7        S’agissant des OGM mis sur le marché en tant que produits ou éléments de produits, les articles 13 à 24 de la directive 2001/18 régissent essentiellement la procédure d’évaluation et d’autorisation des produits nouveaux, le renouvellement de l’autorisation de produits existants, la surveillance des produits autorisés, leur étiquetage, ainsi qu’une clause de sauvegarde permettant l’adoption par les États membres de mesures restrictives en cas de risque pour la santé humaine ou l’environnement.

8        S’agissant, en particulier, du renouvellement, avant le 17 octobre 2006, des autorisations accordées antérieurement au 17 octobre 2002 au titre de la directive 90/220, ses modalités sont régies par l’article 17 de la directive 2001/18, intitulé «Renouvellement de l’autorisation». En application du paragraphe 9 de cette disposition, l’opérateur concerné qui a adressé avant le 17 octobre 2006 une notification de renouvellement d’une autorisation peut continuer à mettre les OGM sur le marché dans les conditions spécifiées dans cette autorisation jusqu’à ce qu’une décision finale ait été prise en ce qui concerne le renouvellement sollicité.

9        L’article 26 bis de la directive 2001/18, intitulé «Mesures visant à éviter la présence accidentelle d’OGM», est libellé comme suit:

«1.      Les États membres peuvent prendre les mesures nécessaires pour éviter la présence accidentelle d’OGM dans d’autres produits.

2.      La Commission collecte et coordonne des informations reposant sur des études réalisées au niveau communautaire et national, observe les développements en matière de coexistence dans les États membres et, sur la base de ces informations et de ces observations, élabore des lignes directrices concernant la coexistence de cultures génétiquement modifiées, conventionnelles et biologiques.»

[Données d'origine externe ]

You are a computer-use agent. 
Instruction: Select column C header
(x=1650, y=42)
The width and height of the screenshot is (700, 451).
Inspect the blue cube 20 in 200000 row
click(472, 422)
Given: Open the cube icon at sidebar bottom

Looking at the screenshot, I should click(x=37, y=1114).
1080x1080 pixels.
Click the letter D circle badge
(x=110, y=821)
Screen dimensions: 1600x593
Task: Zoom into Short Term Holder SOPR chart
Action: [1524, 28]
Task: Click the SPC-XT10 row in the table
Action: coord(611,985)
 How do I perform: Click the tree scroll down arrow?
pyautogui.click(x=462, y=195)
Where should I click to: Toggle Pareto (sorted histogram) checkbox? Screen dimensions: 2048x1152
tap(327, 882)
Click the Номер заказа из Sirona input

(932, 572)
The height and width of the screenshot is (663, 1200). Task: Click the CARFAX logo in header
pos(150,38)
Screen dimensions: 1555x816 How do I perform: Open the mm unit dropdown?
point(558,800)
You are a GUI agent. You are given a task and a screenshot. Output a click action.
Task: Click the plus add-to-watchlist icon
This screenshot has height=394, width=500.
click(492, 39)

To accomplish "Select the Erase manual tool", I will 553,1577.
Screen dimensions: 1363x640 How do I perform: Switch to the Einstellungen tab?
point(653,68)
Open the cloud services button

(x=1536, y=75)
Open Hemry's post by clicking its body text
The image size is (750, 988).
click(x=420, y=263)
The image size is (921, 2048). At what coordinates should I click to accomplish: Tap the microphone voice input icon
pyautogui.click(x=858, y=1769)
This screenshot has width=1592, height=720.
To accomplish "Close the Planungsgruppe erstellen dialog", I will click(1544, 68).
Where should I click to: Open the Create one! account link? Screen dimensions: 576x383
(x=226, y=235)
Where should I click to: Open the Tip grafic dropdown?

 La recommandation du 23 juillet 2003

10      Le considérant 4 de la recommandation du 23 juillet 2003 est libellé comme suit:

«La procédure d’octroi définitif de l’autorisation prévue par la [directive 2001/18] inclut, le cas échéant, des mesures spécifiques de coexistence en vue de protéger l’environnement et la santé humaine; la mise en œuvre desdites mesures est obligatoire.»

11      Le point 1.1 des lignes directrices annexées à la recommandation du 23 juillet 2003, intitulé «Le concept de coexistence», énonce:

«La culture des [OGM] ne manquera pas d’avoir des répercussions sur l’organisation de la production agricole dans l’Union européenne. D’une part, elle pose la question de la conduite à tenir en cas de présence fortuite (involontaire) de cultures génétiquement modifiées (GM) dans des cultures conventionnelles et vice versa, et, d’autre part, elle soulève la question de la garantie du libre choix des producteurs à l’égard des différentes filières de production. En principe, les agriculteurs devraient être en mesure d’opter pour le type de production agricole de leur choix, qu’il soit génétiquement modifié, conventionnel ou biologique. Aucune forme d’agriculture ne devrait être exclue dans l’Union européenne.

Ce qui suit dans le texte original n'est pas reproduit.